おかげさまで、土曜社版『日本脱出記』は1万部ほど売れています。同業の「景文館書店」の荻野直人君とよく話すのですが、ひとり出版にかぎらず、ものごとは第一弾で決まるのかもしれません。最初の本が売れなかったら、もしくは逆に売れ過ぎてしまっても、違う展開になっていたと思います。

レイアウトやデザインは、どのように進めたのですか?
弟が内装設計の仕事をしていて、装丁と挿絵と組版を担当してくれました。大正・昭和の古書には日本画家や建築家が本の装丁を手がけている例があって、その感覚がいいなと思って、畑ちがいの設計士の弟に頼んだんです。もちろん、1万部も売れるとは思っていませんでした。いま振り返ると、各地の書店が駆け出しの出版社の本を5冊・10冊と発注してくれて、最初から応援してくださったことに感謝しています。

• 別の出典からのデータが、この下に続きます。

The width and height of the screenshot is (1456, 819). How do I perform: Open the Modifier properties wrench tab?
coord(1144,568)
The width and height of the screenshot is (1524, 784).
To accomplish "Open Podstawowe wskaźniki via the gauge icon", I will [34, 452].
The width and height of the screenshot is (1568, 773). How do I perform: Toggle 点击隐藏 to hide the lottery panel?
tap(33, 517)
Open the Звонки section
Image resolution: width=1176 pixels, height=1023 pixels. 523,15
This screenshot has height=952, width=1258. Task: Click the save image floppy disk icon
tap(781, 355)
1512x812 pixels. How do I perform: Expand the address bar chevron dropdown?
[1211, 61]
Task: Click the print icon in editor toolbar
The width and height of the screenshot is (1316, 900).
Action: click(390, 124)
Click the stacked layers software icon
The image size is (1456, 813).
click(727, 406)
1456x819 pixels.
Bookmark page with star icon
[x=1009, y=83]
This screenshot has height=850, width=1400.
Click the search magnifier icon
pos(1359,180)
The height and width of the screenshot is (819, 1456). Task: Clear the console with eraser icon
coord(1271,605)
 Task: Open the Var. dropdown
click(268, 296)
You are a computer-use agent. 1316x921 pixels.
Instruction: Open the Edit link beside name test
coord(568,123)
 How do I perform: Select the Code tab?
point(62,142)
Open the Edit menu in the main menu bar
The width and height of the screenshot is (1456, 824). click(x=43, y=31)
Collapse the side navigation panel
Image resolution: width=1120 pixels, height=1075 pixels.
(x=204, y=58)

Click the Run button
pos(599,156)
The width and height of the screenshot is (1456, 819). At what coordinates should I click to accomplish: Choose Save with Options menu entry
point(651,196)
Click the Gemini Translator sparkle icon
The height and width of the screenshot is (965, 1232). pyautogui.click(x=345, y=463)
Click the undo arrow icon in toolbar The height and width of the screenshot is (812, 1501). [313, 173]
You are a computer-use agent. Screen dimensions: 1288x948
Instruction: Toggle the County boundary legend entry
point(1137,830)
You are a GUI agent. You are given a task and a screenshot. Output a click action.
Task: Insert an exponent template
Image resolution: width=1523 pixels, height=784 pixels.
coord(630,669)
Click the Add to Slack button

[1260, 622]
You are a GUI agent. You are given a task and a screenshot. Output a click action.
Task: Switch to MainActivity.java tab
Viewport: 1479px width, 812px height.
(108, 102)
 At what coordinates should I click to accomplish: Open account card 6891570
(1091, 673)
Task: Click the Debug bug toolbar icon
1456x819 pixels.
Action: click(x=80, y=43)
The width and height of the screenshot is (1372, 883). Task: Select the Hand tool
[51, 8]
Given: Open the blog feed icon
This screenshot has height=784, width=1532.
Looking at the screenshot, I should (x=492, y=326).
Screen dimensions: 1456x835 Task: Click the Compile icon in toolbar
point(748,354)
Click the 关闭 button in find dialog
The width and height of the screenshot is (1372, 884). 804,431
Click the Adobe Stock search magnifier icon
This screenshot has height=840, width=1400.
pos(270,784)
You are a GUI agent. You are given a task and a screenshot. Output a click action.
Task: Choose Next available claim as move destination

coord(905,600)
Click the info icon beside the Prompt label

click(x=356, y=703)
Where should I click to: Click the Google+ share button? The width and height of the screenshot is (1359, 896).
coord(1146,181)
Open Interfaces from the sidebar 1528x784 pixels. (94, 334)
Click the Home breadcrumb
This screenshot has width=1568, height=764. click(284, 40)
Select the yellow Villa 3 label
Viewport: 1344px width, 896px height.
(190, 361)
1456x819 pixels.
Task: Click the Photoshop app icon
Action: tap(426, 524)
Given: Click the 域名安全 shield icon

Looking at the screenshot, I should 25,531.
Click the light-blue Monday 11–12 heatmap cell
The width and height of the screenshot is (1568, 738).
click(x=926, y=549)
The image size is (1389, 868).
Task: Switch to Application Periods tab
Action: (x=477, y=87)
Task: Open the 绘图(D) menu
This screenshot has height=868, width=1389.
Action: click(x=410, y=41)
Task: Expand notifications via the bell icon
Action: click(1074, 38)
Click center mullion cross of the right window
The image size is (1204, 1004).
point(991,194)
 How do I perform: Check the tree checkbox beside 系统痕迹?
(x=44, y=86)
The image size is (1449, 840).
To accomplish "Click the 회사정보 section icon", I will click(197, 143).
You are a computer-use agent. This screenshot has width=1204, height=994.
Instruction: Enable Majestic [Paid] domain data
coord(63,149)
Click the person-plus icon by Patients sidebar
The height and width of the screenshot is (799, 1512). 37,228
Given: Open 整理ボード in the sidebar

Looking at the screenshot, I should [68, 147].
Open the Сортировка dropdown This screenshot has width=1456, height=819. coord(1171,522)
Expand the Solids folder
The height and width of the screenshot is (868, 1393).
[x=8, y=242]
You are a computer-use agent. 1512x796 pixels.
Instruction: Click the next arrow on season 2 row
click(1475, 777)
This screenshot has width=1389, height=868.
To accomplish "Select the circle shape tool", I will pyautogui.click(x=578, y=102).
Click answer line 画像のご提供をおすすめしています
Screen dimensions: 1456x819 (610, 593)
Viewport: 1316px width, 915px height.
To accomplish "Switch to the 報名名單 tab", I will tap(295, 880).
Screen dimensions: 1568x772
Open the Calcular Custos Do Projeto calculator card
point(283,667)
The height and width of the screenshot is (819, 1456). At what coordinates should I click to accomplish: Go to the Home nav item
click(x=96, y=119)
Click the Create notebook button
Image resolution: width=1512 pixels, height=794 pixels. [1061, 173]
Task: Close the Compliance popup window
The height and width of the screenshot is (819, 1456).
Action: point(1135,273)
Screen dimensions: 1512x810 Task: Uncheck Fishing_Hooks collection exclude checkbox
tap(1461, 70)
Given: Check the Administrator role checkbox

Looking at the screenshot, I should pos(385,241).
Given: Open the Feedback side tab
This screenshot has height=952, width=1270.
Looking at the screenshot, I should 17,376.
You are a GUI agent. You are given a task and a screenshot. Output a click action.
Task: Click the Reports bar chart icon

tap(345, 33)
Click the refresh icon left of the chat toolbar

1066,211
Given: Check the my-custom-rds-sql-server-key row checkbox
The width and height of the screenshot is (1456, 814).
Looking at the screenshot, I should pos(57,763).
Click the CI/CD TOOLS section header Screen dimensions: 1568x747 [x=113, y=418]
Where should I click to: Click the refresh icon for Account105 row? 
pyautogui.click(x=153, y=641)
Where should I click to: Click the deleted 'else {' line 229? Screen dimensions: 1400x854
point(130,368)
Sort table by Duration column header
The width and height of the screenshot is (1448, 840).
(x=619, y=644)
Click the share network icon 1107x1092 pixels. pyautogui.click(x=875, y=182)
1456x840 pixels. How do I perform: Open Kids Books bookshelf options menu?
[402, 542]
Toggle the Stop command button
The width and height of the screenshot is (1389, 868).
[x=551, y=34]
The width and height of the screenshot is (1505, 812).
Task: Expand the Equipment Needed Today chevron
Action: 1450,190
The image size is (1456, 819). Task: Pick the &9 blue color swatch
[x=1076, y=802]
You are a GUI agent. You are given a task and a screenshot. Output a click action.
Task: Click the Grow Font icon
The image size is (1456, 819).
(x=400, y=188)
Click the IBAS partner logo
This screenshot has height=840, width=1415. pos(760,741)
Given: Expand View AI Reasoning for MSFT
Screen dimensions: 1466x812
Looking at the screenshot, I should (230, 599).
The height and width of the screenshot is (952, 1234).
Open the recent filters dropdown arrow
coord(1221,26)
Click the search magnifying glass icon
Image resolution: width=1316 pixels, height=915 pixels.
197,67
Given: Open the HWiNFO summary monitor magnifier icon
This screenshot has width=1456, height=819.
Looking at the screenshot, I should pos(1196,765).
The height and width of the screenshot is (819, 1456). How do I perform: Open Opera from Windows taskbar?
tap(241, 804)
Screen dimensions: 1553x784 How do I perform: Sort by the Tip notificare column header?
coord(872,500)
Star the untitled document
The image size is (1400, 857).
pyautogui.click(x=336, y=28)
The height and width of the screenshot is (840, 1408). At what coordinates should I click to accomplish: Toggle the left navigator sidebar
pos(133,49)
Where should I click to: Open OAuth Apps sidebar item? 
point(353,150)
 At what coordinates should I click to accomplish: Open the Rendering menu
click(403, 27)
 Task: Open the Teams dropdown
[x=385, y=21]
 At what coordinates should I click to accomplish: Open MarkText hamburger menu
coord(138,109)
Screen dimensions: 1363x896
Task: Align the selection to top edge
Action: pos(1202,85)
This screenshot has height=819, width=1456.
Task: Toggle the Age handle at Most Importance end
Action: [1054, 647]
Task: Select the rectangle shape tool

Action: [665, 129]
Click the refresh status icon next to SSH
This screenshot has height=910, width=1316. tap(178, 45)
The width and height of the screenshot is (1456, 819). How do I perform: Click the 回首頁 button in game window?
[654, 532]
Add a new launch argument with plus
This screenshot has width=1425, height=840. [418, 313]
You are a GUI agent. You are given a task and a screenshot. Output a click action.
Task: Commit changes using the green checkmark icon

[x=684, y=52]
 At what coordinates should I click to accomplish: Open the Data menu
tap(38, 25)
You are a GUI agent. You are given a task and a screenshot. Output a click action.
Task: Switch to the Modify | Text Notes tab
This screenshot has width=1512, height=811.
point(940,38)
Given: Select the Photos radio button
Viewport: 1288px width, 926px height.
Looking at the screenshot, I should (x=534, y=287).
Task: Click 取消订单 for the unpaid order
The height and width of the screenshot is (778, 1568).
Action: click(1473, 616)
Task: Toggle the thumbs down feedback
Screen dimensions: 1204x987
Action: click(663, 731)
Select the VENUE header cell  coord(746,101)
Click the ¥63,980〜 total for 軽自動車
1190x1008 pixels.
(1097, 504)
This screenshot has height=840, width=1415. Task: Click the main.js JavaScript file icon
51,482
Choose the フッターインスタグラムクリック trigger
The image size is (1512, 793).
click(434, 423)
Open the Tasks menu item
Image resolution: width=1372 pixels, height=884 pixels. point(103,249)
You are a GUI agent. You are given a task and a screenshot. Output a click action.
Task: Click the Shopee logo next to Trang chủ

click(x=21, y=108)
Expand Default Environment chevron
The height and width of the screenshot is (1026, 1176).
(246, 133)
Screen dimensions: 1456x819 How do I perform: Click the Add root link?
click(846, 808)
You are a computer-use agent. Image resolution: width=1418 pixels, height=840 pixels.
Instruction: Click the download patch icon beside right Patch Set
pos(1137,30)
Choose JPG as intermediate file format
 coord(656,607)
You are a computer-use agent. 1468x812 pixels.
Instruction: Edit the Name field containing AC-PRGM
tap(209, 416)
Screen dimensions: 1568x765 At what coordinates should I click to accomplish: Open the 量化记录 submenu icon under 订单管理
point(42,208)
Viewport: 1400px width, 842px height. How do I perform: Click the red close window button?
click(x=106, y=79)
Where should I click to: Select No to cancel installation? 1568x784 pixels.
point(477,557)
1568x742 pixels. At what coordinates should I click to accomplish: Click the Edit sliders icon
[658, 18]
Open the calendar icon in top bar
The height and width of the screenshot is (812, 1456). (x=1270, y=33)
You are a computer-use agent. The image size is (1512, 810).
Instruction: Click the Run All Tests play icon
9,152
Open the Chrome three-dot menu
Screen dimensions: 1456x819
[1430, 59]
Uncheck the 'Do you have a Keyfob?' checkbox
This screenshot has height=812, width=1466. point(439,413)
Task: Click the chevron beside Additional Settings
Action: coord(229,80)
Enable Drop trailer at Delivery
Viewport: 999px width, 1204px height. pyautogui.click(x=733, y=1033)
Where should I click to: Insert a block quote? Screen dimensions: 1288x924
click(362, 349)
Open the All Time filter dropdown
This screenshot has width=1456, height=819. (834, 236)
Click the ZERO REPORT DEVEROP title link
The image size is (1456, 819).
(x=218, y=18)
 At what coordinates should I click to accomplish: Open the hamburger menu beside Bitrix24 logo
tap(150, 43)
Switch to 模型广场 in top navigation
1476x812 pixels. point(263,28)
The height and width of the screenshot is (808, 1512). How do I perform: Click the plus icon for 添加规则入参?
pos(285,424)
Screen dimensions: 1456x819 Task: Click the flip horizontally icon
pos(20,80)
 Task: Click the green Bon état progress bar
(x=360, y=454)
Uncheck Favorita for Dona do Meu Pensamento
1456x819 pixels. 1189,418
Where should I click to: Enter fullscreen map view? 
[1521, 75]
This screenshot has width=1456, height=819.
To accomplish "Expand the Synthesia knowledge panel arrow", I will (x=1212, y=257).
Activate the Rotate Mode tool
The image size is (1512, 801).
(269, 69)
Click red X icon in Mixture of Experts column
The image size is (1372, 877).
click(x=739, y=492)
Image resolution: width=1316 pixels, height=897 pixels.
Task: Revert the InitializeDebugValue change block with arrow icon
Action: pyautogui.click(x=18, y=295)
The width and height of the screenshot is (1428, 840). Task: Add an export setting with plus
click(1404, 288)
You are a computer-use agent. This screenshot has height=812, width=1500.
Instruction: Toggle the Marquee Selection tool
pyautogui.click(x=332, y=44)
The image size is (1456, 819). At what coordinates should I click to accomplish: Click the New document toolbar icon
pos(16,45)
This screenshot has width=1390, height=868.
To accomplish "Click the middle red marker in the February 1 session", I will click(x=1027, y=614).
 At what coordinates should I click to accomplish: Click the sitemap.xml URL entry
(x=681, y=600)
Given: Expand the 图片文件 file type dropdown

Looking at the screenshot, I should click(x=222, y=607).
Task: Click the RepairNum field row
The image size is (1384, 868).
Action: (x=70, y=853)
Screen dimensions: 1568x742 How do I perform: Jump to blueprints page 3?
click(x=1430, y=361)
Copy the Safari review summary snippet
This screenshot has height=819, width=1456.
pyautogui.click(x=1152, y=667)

1冊目が大杉栄ということで、土曜社は社会に強く訴えかけたい出版社と見る人もいそうです。豊田さんご自身は、出版を通して社会を変えたいという思いがあるのでしょうか。
もちろん、あえて口にしないだけで、自分なりの思いはあります。ただ、それは声高に叫ぶべきことでもないし、うまく言葉にもできません。だからこそ、逆立ちしても自分には書けるはずのない良質な書物を、せめて出版したいのかもしれません。
行ったこともない遠い町の書店で、土曜社の本が置かれていて誰かの手に渡っていく。その積み重ねで、土曜社の本も少しずつ読まれているようで、初対面の方から「土曜社の本、知っていますよ」と声をかけてもらうことも何度かありました。京都の一人暮らしの小さなアパートで梱包・出荷した本が、知らない町の知らない誰かに読まれているという不思議でうれしい感覚を、忘れないようにしたいです。